Lent, here, is a checkpoint.
It's a retreat. It's some 40 days to escape into the desert, to challenge and discipline and recenter. Lent is a reflection of authenticity, of sacrifice, of the base of what faith is. It is a time to go deeper than the pretentiousness and superficiality of what has become so popularized in this culture of face value and to return to the barest bone of what Christianity is. It is a call back to what truly matters, anticipating the celebration of the highest act of love, that started and ended it all, Easter.
What you choose to do throughout Lent — whether you fast, give something up, or try to do something a little more these 40 days — is up to you, but if you're anything like me, it's a time to really reevaluate.
Reevaluate what really matters in our day-to-day lives. To stop this routine of "getting things done" and ask ourselves: Why is this not working? What am I so tired?
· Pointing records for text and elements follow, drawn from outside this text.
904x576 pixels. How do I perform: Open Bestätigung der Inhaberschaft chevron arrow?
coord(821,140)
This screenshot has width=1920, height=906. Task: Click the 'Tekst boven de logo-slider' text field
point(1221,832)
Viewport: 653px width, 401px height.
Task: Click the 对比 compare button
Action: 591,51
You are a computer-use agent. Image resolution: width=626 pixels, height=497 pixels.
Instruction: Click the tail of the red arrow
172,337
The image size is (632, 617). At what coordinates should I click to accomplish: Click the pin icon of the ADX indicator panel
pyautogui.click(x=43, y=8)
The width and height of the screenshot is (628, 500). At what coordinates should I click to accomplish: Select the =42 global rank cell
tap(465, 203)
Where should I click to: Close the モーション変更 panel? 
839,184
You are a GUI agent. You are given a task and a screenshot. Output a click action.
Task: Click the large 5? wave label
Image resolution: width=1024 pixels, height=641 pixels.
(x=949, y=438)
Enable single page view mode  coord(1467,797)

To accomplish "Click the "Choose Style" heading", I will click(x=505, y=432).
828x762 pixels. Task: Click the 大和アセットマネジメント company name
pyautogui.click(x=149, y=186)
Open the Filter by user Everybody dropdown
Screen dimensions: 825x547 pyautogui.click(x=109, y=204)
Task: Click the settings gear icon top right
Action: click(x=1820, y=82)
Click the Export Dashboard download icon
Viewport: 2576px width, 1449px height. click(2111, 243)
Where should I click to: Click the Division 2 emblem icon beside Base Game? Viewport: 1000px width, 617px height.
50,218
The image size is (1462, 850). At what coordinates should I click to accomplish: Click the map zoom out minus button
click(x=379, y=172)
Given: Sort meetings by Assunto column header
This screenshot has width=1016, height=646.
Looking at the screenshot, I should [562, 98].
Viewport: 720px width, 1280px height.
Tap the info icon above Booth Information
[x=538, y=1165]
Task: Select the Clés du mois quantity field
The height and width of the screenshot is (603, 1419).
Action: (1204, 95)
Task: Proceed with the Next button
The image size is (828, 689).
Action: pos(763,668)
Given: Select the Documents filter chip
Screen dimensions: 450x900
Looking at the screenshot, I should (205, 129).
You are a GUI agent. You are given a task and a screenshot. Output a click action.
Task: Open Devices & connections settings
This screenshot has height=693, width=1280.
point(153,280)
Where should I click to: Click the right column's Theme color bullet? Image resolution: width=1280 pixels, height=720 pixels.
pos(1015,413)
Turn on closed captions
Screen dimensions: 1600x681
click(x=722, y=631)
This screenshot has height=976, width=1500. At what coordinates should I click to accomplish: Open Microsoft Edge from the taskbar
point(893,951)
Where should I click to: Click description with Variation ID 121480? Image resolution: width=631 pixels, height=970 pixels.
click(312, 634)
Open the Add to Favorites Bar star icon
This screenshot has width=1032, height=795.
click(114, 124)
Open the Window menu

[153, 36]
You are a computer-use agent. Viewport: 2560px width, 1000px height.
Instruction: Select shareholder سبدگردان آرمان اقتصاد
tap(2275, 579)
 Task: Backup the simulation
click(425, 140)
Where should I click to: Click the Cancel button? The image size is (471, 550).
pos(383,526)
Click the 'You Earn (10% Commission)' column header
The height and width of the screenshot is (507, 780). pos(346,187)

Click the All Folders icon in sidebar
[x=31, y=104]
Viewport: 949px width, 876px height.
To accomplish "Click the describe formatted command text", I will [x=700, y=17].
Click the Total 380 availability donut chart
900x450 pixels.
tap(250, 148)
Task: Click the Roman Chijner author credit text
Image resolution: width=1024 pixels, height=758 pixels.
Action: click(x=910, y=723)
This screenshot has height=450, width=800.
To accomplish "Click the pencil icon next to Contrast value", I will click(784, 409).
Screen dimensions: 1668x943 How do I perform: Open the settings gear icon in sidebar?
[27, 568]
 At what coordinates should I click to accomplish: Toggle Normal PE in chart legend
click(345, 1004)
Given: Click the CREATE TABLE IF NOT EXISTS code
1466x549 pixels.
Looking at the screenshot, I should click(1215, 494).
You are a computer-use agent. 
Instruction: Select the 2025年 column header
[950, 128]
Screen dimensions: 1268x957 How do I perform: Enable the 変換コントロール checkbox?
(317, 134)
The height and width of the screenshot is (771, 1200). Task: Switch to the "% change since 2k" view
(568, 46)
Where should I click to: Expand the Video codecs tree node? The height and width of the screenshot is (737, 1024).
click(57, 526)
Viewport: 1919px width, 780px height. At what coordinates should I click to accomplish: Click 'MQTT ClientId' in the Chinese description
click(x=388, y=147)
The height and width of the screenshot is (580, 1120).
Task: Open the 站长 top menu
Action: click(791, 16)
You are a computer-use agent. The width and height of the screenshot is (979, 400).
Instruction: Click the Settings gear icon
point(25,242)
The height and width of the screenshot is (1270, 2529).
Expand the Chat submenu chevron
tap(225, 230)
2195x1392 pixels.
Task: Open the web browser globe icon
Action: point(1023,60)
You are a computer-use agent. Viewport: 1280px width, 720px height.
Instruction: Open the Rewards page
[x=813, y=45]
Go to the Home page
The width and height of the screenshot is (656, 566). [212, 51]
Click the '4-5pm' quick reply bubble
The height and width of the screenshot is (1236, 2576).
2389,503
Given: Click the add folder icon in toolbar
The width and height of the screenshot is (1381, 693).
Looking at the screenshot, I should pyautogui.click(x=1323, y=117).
It is time to stop being physically, mentally, and spiritually exhausted.
None of us are perfect, and I'm sure no one's Lent will be either, but do not be discouraged by the popularized futility of resolutions. Mistakes and misunderstanding, being busy and being forgetful, being prone to laziness and temptation, it is nothing that has not been before.
The significance of Lent is not for picture-perfect, filter worthy Instagram posts, or to enhance your VSCO theme. It is about empathy. It is about reflection. It is about humanity and reverence, because it isn't by ourselves that we can get through these 40 days, but by grace alone.
I encourage you, readers, to bear with me on these imperfect journeys of learning and preparing to be better, do better, and try again. To listen more than we speak. To create more than we consume. To appreciate the silence, the peace, and the simplicity of what really matters.
Because in the end, that's all there is.